With $75 billion of transfer activity, every day and over 48. million wire transfers take place
in a year.

• International Bank Account Number (IBAN)

If a client organization conducts business with corporations located in the European Union
(EU), he/she may have been asked to remit payment for goods and services to their
banking provider using an IBAN (international bank Account Number) to direct the
payment to his/her counterparty.

• Remittances
Remittance is a facility by which the bank makes funds available from a customer at one place
to him or anyone authorized by him, at another place within INDIA and abroad.
International remittances can be inward or outward. International inward remittances ensure
the quick and safe delivery of funds from exchange houses and banks to beneficiaries in India.

When any person, firm, organization, or resident in India desires to transfer funds to any
place outside, it gives rise to foreign outward remittances.

• SWIFT

SWIFT enables its users to exchange automated, standardized financial information securely
and reliably, thereby lowering costs, reducing operational risk, and eliminating operational
inefficiencies.
Whether clients are considering the use of the SWIFT file act to fulfil the company’s file
transmission connections or simply need prior and/or current day account reporting via SWIFT
statements, as an active member of SWIFT, international banks can provide those services.

5) BRIEFLY EXPLAIN THE ORIGIN OF BANKING

The word ‘bank’ is used in the sense of a commercial bank. It is of Germanic origin though some
persons trace its origin to the French word ‘Banqui’ and the Italian word ‘Banca’. It referred to a
bench for keeping, lending, and exchanging of money or coins in the market place by money
lenders and money changers.

There was no such word as ‘banking’ before 1640, although the practice of safekeeping and
savings flourished in the temple of Babylon as early as 2000 B.C. Chanakya in his Arthashastra
written in about 300 B.C. mentioned about the existence of powerful guilds of merchant bankers
who received deposits, and advanced loans and issued hundis (letters of transfer). The Jain
scriptures mention the names of two bankers who built the famous Dilware Temples of Mount
Abu during 1197 and 1247 A.D.

The first bank called the ‘Bank of Venice’ was established in Venice, Italy in 1157 to finance the
monarch in his wars. The bankers of Lombardy were famous in England. But modern banking
began with the English goldsmiths only after 1640. The first bank in India was the ‘Bank of
Hindustan’ started in 1770 by Alexander & Co., an English agency house in Calcutta which
failed in 1782 with the closure of the agency house. But the first bank in the modern sense was
established in the Bengal Presidency as the Bank of Bengal in 1806.

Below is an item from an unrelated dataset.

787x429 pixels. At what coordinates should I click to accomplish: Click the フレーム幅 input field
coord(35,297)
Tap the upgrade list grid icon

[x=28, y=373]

History apart, it was the ‘merchant banker’ who first evolved the system of banking by trading in
commodities than money. Their trading activities required the remittances of money from one
place to another. For this, they issued ‘hundis’ to remit funds. In India, such merchant bankers
were known as ‘Seths’.

The next stage in the growth of banking was the goldsmith. The business of goldsmith was such
that he had to take special precautions against theft of gold and jewellery. If he seemed to be an
honest person, merchants in the neighbourhood started leaving their bullion, money and
ornaments in his care. As this practice spread, the goldsmith started charging something for
taking care of the money and bullion.

As evidence for receiving valuables, he issues a receipt. Since gold and silver coins had no marks
of the owner, the goldsmith started lending them. As the goldsmith was prepared to give the
holder of the receipt and equal amount of money on demand, the goldsmith receipt became like
cheques as a medium of exchange and a means of payment.

The next stage in the growth of banking is the moneylender. The goldsmith found that on an
average the withdrawals of coins were much less than the deposits with him. So, he started
advancing the coins on loan by charging interest. As a safeguard, he kept some money in the
reserve. Thus, the goldsmith-money- lender became a banker who started performing the two
functions of modern banking, that of accepting deposits and advancing loans.